I observe her quietly as she walks past my ghastly essence and wades into the water. A part of me is whisked toward the water with her, clinging to her dress like octopus tendrils – I’m seeping into her lungs. Deeper and deeper still, her hands patting the tops of the small waves like trying to smooth out a black silk bed sheet. She’s humming a song from her childhood. Our childhood.
I remember the feeling of the cool water, it’s salty smell, the gentle swish and swash of waves all around me and the wet sand mushed beneath my toes. I remember looking out over this vast and expansive sky mirror and reliving my last vocalized words. They wouldn’t have understood us. It is for the best.
I am before her now – it’s almost time.
I hold her face in my hands – she’s staring right at me with tear filled eyes and doesn’t even know. She is beautiful – my tragic marionette.
I hold her hands as she takes a deep breath, lowering herself under the water completely.
I’m right here, I’m so sorry.
We’re under water now – her heart beat quickens, her hair becoming one with that ebb and flow of the tides, creating new green glass eyes. We feel the natural heart beat of the world.
She takes in a deep breath of water, she can’t stand up, I’ve brought her out past the point of return. Her eyes fly open like a porcelain doll falling off a high shelf – My tragic princess signing her death note. She can see me now – pale, transparent a beckoning siren, psychopomp of the afterlife.

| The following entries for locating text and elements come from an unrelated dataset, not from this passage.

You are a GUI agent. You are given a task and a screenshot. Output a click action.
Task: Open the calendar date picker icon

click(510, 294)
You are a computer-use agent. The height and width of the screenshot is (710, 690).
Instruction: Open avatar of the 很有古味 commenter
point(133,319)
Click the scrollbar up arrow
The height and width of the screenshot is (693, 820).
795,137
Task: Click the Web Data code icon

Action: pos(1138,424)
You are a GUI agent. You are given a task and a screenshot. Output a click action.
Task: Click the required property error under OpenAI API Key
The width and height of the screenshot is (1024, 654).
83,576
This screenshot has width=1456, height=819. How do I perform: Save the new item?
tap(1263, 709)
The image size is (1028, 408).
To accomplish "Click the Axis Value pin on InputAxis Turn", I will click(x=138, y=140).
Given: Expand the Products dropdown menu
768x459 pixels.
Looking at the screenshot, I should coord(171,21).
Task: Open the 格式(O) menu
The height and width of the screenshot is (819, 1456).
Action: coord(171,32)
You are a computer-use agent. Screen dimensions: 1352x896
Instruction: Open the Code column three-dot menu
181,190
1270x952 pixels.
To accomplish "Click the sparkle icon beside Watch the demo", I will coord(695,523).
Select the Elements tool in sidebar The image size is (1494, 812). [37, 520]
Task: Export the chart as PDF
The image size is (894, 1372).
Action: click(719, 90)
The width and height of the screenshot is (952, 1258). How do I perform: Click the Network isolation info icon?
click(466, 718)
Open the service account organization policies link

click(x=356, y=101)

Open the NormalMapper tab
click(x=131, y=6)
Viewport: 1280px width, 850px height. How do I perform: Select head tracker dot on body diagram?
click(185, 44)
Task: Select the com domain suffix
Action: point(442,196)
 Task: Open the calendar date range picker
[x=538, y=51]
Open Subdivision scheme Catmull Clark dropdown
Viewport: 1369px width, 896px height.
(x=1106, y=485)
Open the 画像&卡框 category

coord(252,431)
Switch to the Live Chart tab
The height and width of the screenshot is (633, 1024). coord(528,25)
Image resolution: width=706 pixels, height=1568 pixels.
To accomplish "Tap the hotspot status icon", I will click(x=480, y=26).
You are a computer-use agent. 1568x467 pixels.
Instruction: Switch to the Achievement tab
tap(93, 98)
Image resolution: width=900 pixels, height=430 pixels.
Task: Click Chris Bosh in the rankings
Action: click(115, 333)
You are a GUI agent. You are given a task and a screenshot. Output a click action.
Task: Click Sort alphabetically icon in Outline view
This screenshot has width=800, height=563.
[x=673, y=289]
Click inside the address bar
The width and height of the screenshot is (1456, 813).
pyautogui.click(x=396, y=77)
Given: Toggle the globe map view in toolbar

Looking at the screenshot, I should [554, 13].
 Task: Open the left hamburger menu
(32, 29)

If I could rewrite this fate I would, I’ve always had a flare for holding just enough torment within me to be mysteriously beautiful.
The moment that the heart ceases to beat, you are reborn, I pulled her from her body.
She can see all of us now. All the women I’ve seen into the in between, all buried by black water of burden. Ghosts of lost moments, entities of cursed whispers, non-corporeal beings of jealous and loveless lives. All cloaked beneath this beautiful balance – we wind and scream and writhe together, just beneath the surface and above the deep.
We have each other now – we are in league, we all believed we were the doctors of low self esteem. One and many, writing nightmares by the sea.